Exercise objective
Make an exact copy of the entries below with the pictures removed.

Stored data:

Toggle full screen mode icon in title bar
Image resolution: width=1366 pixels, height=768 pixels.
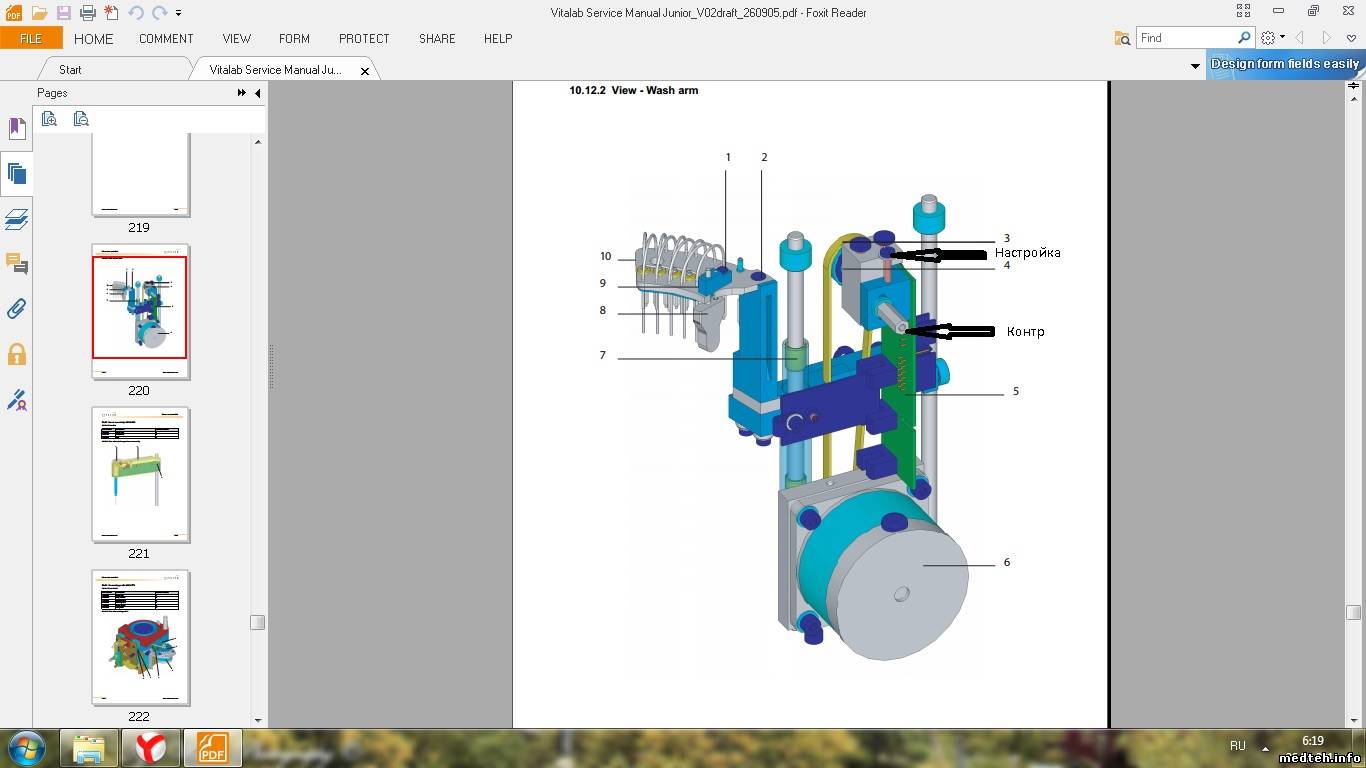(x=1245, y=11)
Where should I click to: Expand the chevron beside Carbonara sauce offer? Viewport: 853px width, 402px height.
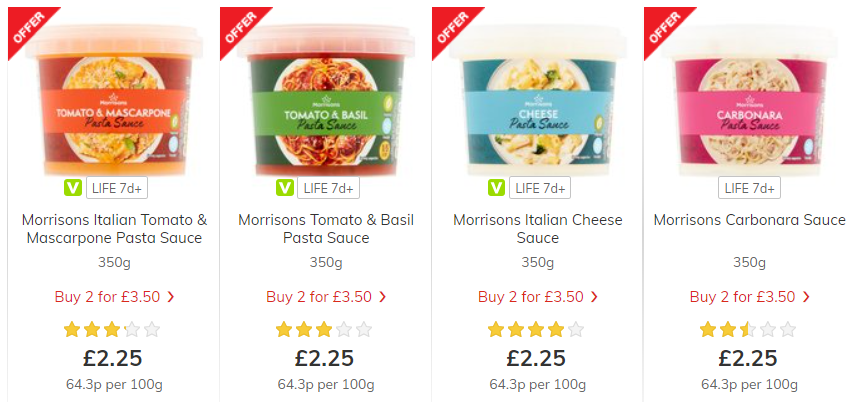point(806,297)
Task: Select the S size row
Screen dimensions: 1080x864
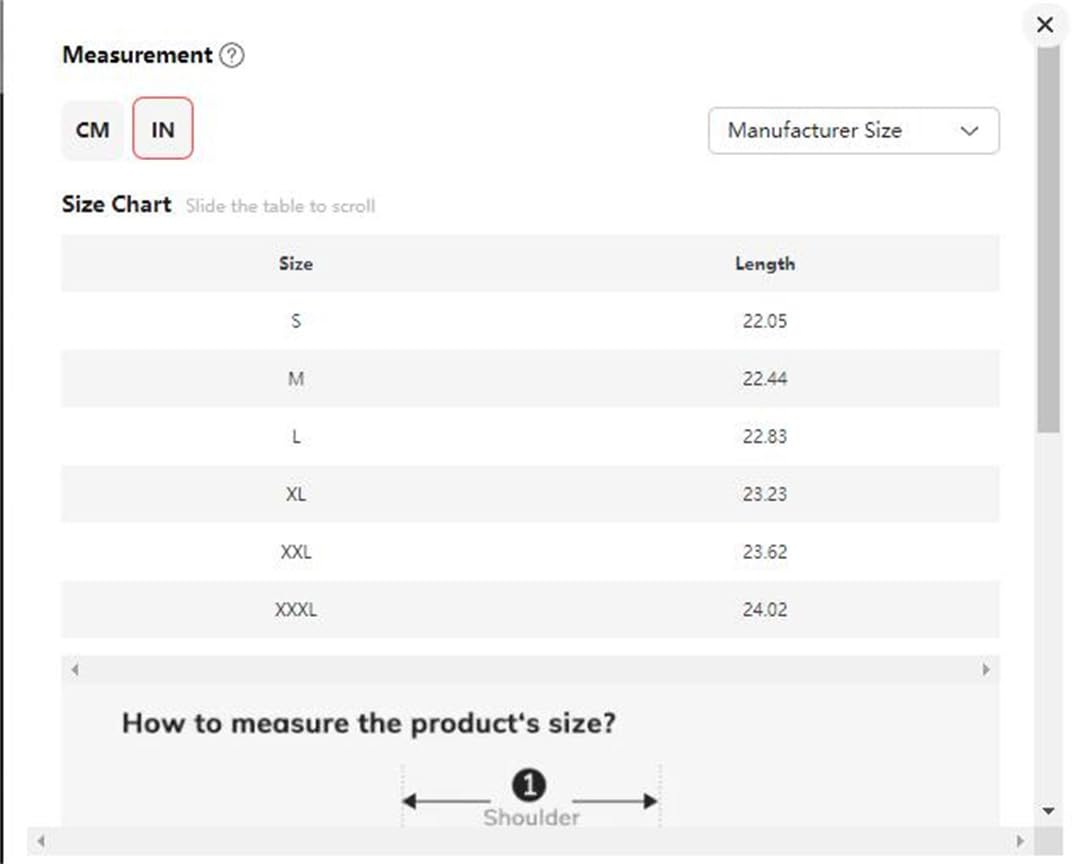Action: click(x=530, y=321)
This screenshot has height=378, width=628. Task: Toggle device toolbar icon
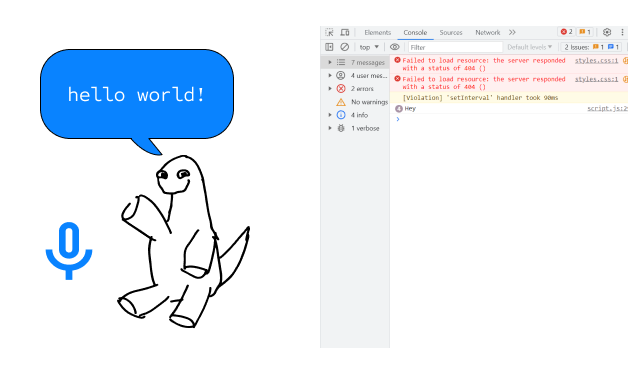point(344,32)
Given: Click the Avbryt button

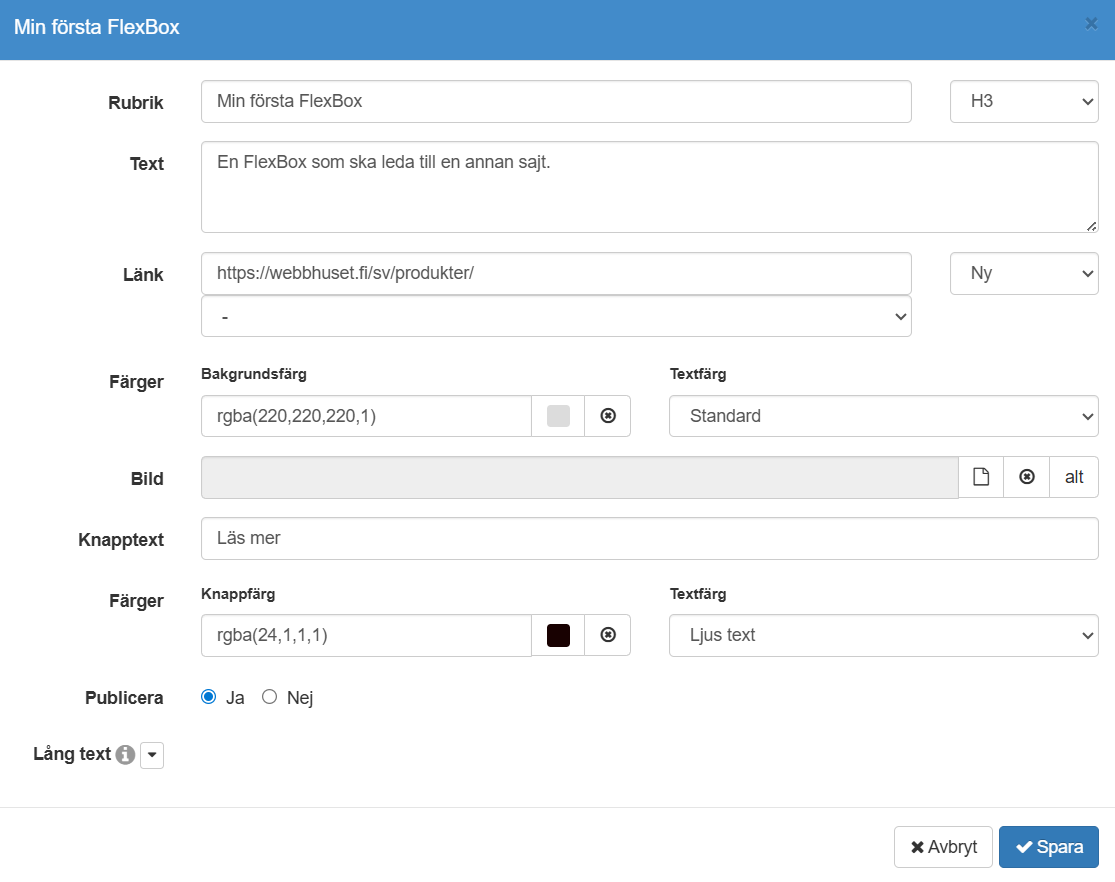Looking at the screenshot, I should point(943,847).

Answer below
Toggle full screen mode icon in title bar
Image resolution: width=1366 pixels, height=768 pixels.
(x=1245, y=11)
Where should I click to: Expand the chevron beside Carbonara sauce offer? Viewport: 853px width, 402px height.
point(806,297)
Task: Select the S size row
Screen dimensions: 1080x864
Action: click(x=530, y=321)
This screenshot has height=378, width=628. Task: Toggle device toolbar icon
point(344,32)
Given: Click the Avbryt button

Looking at the screenshot, I should point(943,847).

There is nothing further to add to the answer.